Oh, and she turns into a dragon, animated by Wolfgang Reitherman, and become even more black.

So, um, my point being, Maleficent is a well-drawn villain.

It would take one hell of a protagonist to balance her ought, and contrary to the fairy tale basis of the story, that hero is actually trio of fairies: Flora, the red one who is bossy (voiced by one of Dinsey's great talents, Verna Felton), Merryweather, the blue one who is the most sensible and pragmatic (voiced by Barbara Luddy, also behind Lady the dog), and Fauna, the green one, who is, the, third... one? (accordingly, she is voiced by '30s radio star Barbara Jo Allen, who had no otherwise interesting history with Disney). It was Frank Thomas's innovation to give the three different appearances and personalities, though if I don't miss my guess, it was Thomas's regular collaborator Ollie Johnston who provided the details of their design: they are nearly the only rounded characters in this very stylised, somewhat un-Disney film, in a manner that recalls Johnston's particular gift for appealing, soft human shapes. As such, they provide a sometimes-necessary counterpoint to the formal iciness of the studied backgrounds, and the graphic lines of the princess, pricne, and villain, as well as most of the supporting characters (only the pudgy little King Hubert , animated like the angular King Stefan by John Lounsbery, has a similar lack of sharp lines).
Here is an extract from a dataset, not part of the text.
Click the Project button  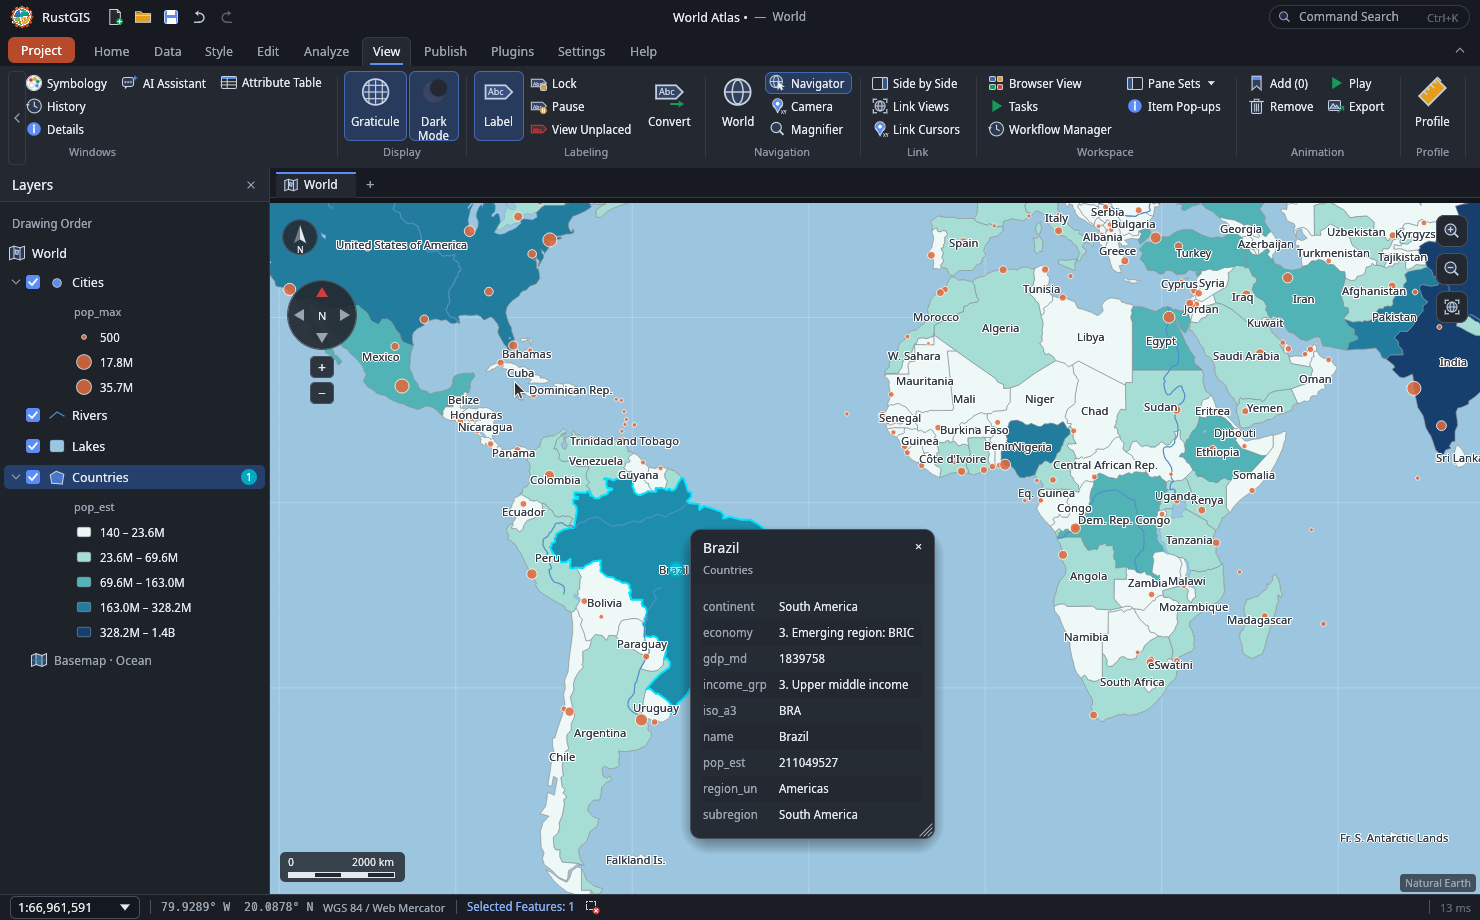[x=41, y=50]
Now, all this visual excellence and stylisation came at a certain cost: Sleeping Beauty is one of the most emotionally chilly Disney features, with only some comic bits involving the three fairies fitting into the more common sort of Disney entertainment. I well remember in my youngest youth finding it almost impossible to sit through it before the third act begins in Maleficent's castle - the appeal of the film is almost exclusively aesthetic, and I think this is by intent. Considering how child-oriented Walt Disney Productions had become in the 1950s, Sleeping Beauty is shockingly grown-up: the excellence of its visuals is a nicety not apt to be noticed by a younger audience, and the music, all derived with I think great success from Pyotr Ilyich Tchaikovsky's excellent Sleeping Beauty ballet, is thus all classical music: beautiful and used as well as the music in any Disney film since the end of World War II, but fussier than most children's musicals by far.

There's no way around it: this is a pretentious, artsy movie, more than any other Disney feature since Fantasia, and telling an emotionally rich story in a way that would be instantly appealing to families just isn't part of that program. Somehow, the film still managed to make an healthy sum of money: around $21 million in 1959 dollars, the second-highest grossing film of the year after Ben-Hur. Clearly, somebody must have liked it - maybe absurdly beautiful formal exercises used to be a bigger draw than they are these days.